(Source records)
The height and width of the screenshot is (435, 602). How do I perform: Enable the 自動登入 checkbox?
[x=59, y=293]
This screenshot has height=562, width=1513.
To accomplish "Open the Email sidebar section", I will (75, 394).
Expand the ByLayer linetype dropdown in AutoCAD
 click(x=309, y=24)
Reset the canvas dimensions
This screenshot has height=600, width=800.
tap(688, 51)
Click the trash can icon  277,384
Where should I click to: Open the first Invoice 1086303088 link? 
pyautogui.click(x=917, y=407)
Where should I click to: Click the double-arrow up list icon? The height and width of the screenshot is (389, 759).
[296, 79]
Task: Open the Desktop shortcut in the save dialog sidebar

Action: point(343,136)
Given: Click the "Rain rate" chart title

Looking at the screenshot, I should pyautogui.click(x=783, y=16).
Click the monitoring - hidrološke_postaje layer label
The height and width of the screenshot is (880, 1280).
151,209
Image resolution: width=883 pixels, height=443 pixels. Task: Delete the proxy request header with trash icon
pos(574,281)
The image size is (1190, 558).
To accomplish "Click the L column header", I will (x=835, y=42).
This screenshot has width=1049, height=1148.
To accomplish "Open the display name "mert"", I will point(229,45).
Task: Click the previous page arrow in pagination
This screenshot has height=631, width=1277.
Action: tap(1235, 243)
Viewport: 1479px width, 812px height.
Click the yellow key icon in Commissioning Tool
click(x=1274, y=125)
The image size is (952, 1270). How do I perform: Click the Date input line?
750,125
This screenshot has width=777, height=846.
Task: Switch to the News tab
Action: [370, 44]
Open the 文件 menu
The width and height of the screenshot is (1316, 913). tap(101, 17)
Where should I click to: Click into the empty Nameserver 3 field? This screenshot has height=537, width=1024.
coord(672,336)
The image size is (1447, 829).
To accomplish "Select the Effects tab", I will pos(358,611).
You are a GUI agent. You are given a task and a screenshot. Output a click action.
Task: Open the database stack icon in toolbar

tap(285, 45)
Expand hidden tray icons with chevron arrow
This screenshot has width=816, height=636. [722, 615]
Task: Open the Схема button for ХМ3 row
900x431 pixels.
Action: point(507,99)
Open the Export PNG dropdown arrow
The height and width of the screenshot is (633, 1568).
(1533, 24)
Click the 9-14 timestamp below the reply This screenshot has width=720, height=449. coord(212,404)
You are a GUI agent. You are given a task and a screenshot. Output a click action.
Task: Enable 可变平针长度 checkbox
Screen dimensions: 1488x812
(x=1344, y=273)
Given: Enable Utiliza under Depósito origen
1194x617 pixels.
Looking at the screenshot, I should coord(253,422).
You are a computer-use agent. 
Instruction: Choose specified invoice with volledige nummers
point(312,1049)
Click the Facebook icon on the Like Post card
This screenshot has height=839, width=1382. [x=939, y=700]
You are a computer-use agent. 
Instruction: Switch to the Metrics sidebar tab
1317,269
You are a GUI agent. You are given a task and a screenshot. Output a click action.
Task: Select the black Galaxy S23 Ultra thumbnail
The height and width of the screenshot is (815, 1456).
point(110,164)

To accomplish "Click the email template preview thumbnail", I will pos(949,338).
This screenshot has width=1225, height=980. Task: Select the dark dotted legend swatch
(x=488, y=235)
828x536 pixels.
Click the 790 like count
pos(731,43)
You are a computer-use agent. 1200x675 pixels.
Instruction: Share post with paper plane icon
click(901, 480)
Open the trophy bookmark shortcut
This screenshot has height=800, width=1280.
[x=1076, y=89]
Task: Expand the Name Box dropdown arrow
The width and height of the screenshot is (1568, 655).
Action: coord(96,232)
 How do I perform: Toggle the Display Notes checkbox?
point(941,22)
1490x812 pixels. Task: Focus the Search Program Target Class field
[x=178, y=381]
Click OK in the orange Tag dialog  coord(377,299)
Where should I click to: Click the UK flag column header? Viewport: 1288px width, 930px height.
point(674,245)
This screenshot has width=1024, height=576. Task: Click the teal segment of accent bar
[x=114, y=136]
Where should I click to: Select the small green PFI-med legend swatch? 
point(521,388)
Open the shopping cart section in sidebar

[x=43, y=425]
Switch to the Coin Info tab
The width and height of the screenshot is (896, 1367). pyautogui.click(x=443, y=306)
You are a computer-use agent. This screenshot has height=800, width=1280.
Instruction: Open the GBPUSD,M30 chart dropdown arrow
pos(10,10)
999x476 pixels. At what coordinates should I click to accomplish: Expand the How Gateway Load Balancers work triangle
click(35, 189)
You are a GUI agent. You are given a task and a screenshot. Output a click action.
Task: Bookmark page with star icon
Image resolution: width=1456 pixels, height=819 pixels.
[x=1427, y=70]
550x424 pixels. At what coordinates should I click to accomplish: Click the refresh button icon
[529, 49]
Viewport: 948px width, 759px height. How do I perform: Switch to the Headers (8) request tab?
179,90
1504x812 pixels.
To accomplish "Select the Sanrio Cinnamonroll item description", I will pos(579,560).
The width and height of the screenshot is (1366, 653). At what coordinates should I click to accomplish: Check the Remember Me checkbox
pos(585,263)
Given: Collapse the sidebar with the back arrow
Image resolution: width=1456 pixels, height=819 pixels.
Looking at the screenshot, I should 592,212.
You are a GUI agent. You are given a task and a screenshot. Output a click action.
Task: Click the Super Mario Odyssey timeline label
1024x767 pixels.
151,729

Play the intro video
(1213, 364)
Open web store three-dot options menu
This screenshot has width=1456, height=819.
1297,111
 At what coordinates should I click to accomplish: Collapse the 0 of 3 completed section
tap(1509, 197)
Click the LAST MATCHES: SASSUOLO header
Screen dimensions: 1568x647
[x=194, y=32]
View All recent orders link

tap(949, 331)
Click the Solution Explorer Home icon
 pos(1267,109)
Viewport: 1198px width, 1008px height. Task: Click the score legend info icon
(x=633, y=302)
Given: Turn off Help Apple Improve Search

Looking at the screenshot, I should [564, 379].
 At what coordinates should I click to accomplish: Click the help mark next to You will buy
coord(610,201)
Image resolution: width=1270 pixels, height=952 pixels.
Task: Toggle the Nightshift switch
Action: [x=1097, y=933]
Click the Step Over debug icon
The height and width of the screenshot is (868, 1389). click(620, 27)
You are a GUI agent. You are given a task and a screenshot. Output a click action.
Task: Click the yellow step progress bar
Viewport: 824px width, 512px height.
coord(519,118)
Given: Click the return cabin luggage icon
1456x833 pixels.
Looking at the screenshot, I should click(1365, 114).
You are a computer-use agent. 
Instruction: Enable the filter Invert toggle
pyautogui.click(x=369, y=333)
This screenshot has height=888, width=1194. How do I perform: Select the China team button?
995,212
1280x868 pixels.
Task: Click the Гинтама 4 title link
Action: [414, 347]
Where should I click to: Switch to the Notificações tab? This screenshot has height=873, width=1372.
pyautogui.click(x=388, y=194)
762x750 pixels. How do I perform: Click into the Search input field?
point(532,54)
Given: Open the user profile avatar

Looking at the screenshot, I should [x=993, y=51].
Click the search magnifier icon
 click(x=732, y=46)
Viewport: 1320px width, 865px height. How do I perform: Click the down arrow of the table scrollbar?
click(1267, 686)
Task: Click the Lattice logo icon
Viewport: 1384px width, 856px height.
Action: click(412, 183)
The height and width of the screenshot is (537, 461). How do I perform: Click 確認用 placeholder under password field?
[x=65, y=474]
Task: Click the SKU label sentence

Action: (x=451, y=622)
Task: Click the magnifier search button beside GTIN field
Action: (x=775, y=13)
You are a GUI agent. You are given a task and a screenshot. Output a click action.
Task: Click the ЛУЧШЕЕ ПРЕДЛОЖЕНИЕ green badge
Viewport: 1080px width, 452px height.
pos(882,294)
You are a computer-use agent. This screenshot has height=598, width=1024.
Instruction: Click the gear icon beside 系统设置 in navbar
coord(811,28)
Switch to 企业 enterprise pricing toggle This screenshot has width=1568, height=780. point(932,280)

● WHAT TO WORK ON
Please copy the entire listing above word for word, reproducing every line without any change.

● ANSWER
The height and width of the screenshot is (435, 602). How do I perform: Enable the 自動登入 checkbox?
[x=59, y=293]
This screenshot has height=562, width=1513.
To accomplish "Open the Email sidebar section", I will (75, 394).
Expand the ByLayer linetype dropdown in AutoCAD
 click(x=309, y=24)
Reset the canvas dimensions
This screenshot has height=600, width=800.
tap(688, 51)
Click the trash can icon  277,384
Where should I click to: Open the first Invoice 1086303088 link? 
pyautogui.click(x=917, y=407)
Where should I click to: Click the double-arrow up list icon? The height and width of the screenshot is (389, 759).
[296, 79]
Task: Open the Desktop shortcut in the save dialog sidebar

Action: point(343,136)
Given: Click the "Rain rate" chart title

Looking at the screenshot, I should pyautogui.click(x=783, y=16).
Click the monitoring - hidrološke_postaje layer label
The height and width of the screenshot is (880, 1280).
151,209
Image resolution: width=883 pixels, height=443 pixels. Task: Delete the proxy request header with trash icon
pos(574,281)
The image size is (1190, 558).
To accomplish "Click the L column header", I will (x=835, y=42).
This screenshot has width=1049, height=1148.
To accomplish "Open the display name "mert"", I will point(229,45).
Task: Click the previous page arrow in pagination
This screenshot has height=631, width=1277.
Action: tap(1235, 243)
Viewport: 1479px width, 812px height.
Click the yellow key icon in Commissioning Tool
click(x=1274, y=125)
The image size is (952, 1270). How do I perform: Click the Date input line?
750,125
This screenshot has width=777, height=846.
Task: Switch to the News tab
Action: [370, 44]
Open the 文件 menu
The width and height of the screenshot is (1316, 913). tap(101, 17)
Where should I click to: Click into the empty Nameserver 3 field? This screenshot has height=537, width=1024.
coord(672,336)
The image size is (1447, 829).
To accomplish "Select the Effects tab", I will pos(358,611).
You are a GUI agent. You are given a task and a screenshot. Output a click action.
Task: Open the database stack icon in toolbar

tap(285, 45)
Expand hidden tray icons with chevron arrow
This screenshot has width=816, height=636. [722, 615]
Task: Open the Схема button for ХМ3 row
900x431 pixels.
Action: point(507,99)
Open the Export PNG dropdown arrow
The height and width of the screenshot is (633, 1568).
(1533, 24)
Click the 9-14 timestamp below the reply This screenshot has width=720, height=449. coord(212,404)
You are a GUI agent. You are given a task and a screenshot. Output a click action.
Task: Enable 可变平针长度 checkbox
Screen dimensions: 1488x812
(x=1344, y=273)
Given: Enable Utiliza under Depósito origen
1194x617 pixels.
Looking at the screenshot, I should coord(253,422).
You are a computer-use agent. 
Instruction: Choose specified invoice with volledige nummers
point(312,1049)
Click the Facebook icon on the Like Post card
This screenshot has height=839, width=1382. [x=939, y=700]
You are a computer-use agent. 
Instruction: Switch to the Metrics sidebar tab
1317,269
You are a GUI agent. You are given a task and a screenshot. Output a click action.
Task: Select the black Galaxy S23 Ultra thumbnail
The height and width of the screenshot is (815, 1456).
point(110,164)

To accomplish "Click the email template preview thumbnail", I will pos(949,338).
This screenshot has width=1225, height=980. Task: Select the dark dotted legend swatch
(x=488, y=235)
828x536 pixels.
Click the 790 like count
pos(731,43)
You are a computer-use agent. 1200x675 pixels.
Instruction: Share post with paper plane icon
click(901, 480)
Open the trophy bookmark shortcut
This screenshot has height=800, width=1280.
[x=1076, y=89]
Task: Expand the Name Box dropdown arrow
The width and height of the screenshot is (1568, 655).
Action: coord(96,232)
 How do I perform: Toggle the Display Notes checkbox?
point(941,22)
1490x812 pixels. Task: Focus the Search Program Target Class field
[x=178, y=381]
Click OK in the orange Tag dialog  coord(377,299)
Where should I click to: Click the UK flag column header? Viewport: 1288px width, 930px height.
point(674,245)
This screenshot has width=1024, height=576. Task: Click the teal segment of accent bar
[x=114, y=136]
Where should I click to: Select the small green PFI-med legend swatch? 
point(521,388)
Open the shopping cart section in sidebar

[x=43, y=425]
Switch to the Coin Info tab
The width and height of the screenshot is (896, 1367). pyautogui.click(x=443, y=306)
You are a computer-use agent. This screenshot has height=800, width=1280.
Instruction: Open the GBPUSD,M30 chart dropdown arrow
pos(10,10)
999x476 pixels. At what coordinates should I click to accomplish: Expand the How Gateway Load Balancers work triangle
click(35, 189)
You are a GUI agent. You are given a task and a screenshot. Output a click action.
Task: Bookmark page with star icon
Image resolution: width=1456 pixels, height=819 pixels.
[x=1427, y=70]
550x424 pixels. At what coordinates should I click to accomplish: Click the refresh button icon
[529, 49]
Viewport: 948px width, 759px height. How do I perform: Switch to the Headers (8) request tab?
179,90
1504x812 pixels.
To accomplish "Select the Sanrio Cinnamonroll item description", I will pos(579,560).
The width and height of the screenshot is (1366, 653). At what coordinates should I click to accomplish: Check the Remember Me checkbox
pos(585,263)
Given: Collapse the sidebar with the back arrow
Image resolution: width=1456 pixels, height=819 pixels.
Looking at the screenshot, I should 592,212.
You are a GUI agent. You are given a task and a screenshot. Output a click action.
Task: Click the Super Mario Odyssey timeline label
1024x767 pixels.
151,729

Play the intro video
(1213, 364)
Open web store three-dot options menu
This screenshot has width=1456, height=819.
1297,111
 At what coordinates should I click to accomplish: Collapse the 0 of 3 completed section
tap(1509, 197)
Click the LAST MATCHES: SASSUOLO header
Screen dimensions: 1568x647
[x=194, y=32]
View All recent orders link

tap(949, 331)
Click the Solution Explorer Home icon
 pos(1267,109)
Viewport: 1198px width, 1008px height. Task: Click the score legend info icon
(x=633, y=302)
Given: Turn off Help Apple Improve Search

Looking at the screenshot, I should [564, 379].
 At what coordinates should I click to accomplish: Click the help mark next to You will buy
coord(610,201)
Image resolution: width=1270 pixels, height=952 pixels.
Task: Toggle the Nightshift switch
Action: [x=1097, y=933]
Click the Step Over debug icon
The height and width of the screenshot is (868, 1389). click(620, 27)
You are a GUI agent. You are given a task and a screenshot. Output a click action.
Task: Click the yellow step progress bar
Viewport: 824px width, 512px height.
coord(519,118)
Given: Click the return cabin luggage icon
1456x833 pixels.
Looking at the screenshot, I should click(1365, 114).
You are a computer-use agent. 
Instruction: Enable the filter Invert toggle
pyautogui.click(x=369, y=333)
This screenshot has height=888, width=1194. How do I perform: Select the China team button?
995,212
1280x868 pixels.
Task: Click the Гинтама 4 title link
Action: [414, 347]
Where should I click to: Switch to the Notificações tab? This screenshot has height=873, width=1372.
pyautogui.click(x=388, y=194)
762x750 pixels. How do I perform: Click into the Search input field?
point(532,54)
Given: Open the user profile avatar

Looking at the screenshot, I should [x=993, y=51].
Click the search magnifier icon
 click(x=732, y=46)
Viewport: 1320px width, 865px height. How do I perform: Click the down arrow of the table scrollbar?
click(1267, 686)
Task: Click the Lattice logo icon
Viewport: 1384px width, 856px height.
Action: click(412, 183)
The height and width of the screenshot is (537, 461). How do I perform: Click 確認用 placeholder under password field?
[x=65, y=474]
Task: Click the SKU label sentence

Action: (x=451, y=622)
Task: Click the magnifier search button beside GTIN field
Action: (x=775, y=13)
You are a GUI agent. You are given a task and a screenshot. Output a click action.
Task: Click the ЛУЧШЕЕ ПРЕДЛОЖЕНИЕ green badge
Viewport: 1080px width, 452px height.
pos(882,294)
You are a computer-use agent. This screenshot has height=598, width=1024.
Instruction: Click the gear icon beside 系统设置 in navbar
coord(811,28)
Switch to 企业 enterprise pricing toggle This screenshot has width=1568, height=780. point(932,280)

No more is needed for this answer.